Improving Autoregressive Video Modeling with History Understanding¶

Conference: ICLR 2026
OpenReview: https://openreview.net/forum?id=kd2V5Bkw1D
Code: To be confirmed
Area: Video Generation / Autoregressive Video Modeling
Keywords: VideoAR, Diffusion Models, Masked Modeling, History Representation, Self-supervised Representation Learning

TL;DR¶

This paper identifies the "quality of internal representations of historical frames" as an overlooked key variable in diffusion-based autoregressive video generation (VideoAR). It proposes MiMo (Masked History Modeling), which performs masked reconstruction of clean historical frames alongside the diffusion denoising objective. This approach learns stronger history representations in a self-supervised manner, significantly improving convergence speed and generation quality without relying on Visual Foundation Models (VFM).

Background & Motivation¶

Background: VideoAR sequentially predicts future frames given historical ones, naturally fitting the causal structure of videos and supporting variable-length generation. While early AR methods lagged behind non-AR ones, recent diffusion-based VideoAR models (DFoT, ACDiT, MAGI, FAR) have returned to competitiveness by approximating complex conditional distributions through iterative denoising.
Limitations of Prior Work: In T2I/T2V and class-conditional generation, "stronger conditional representations" almost always improve generation quality. However, in VideoAR, historical frame representations used as condition signals are learned passively via the diffusion objective and have not been specifically optimized.

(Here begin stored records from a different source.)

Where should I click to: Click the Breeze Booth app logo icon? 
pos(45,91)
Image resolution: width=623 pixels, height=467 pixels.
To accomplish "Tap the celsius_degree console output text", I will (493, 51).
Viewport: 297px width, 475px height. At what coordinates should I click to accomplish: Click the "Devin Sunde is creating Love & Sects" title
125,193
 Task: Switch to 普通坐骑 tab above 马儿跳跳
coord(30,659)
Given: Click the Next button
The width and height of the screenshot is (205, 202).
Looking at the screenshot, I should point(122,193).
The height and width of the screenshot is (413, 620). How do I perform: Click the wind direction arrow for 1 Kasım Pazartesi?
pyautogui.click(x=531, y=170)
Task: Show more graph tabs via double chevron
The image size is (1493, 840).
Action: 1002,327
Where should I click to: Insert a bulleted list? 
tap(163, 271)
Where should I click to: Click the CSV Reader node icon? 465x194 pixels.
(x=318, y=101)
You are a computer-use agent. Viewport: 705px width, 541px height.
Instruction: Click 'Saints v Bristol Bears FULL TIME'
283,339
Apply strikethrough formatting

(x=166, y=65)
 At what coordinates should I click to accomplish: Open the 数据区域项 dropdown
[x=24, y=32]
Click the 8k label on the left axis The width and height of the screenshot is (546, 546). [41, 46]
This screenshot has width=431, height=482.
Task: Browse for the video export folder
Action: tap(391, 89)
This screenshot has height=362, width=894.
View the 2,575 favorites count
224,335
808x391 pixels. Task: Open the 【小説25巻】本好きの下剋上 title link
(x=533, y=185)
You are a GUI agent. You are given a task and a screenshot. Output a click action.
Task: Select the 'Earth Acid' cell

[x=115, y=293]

The diffusion objective focuses on modeling low-level details of future frames, which can disturb representation learning, preventing high-quality history representations from "emerging spontaneously."
Key Challenge: A shortcut is distilling features from VFMs (e.g., REPA), but VFM training is expensive and carries OOD risks in new video domains. The challenge is enabling the model to learn semantically aligned, predictive, and robust history representations without introducing VFMs or significantly altering the architecture.
Goal: Systematically verify the causal relationship between "history representation quality" and "VideoAR performance," and design a VFM-free, lightweight representation learning objective for diffusion VideoAR.
Core Idea: Utilize historical frames for dual purposes—as clean conditions for denoising future frames and as inputs for masked self-supervised reconstruction. By performing masked modeling on clean history (rather than noisy inputs), the model learns strong representations without interfering with diffusion denoising.

Method¶

Overall Architecture¶

MiMo adopts the Complete Teacher Forcing (CTF) training paradigm, providing the model with clean (noise-free) historical frames during training to eliminate the train-test distribution shift of diffusion forcing. A video sequence is split into two paths: one path masks tokens of historical frames \(h\) using random tube masking; the other path adds Gaussian noise to future frames \(f\). Beyond the standard diffusion denoising loss, a lightweight decoder reconstructs the current and next frames from the intermediate features of the masked history. The two objectives are trained jointly. During inference, the decoder is discarded, and the model generates frames via standard AR denoising with KV caching.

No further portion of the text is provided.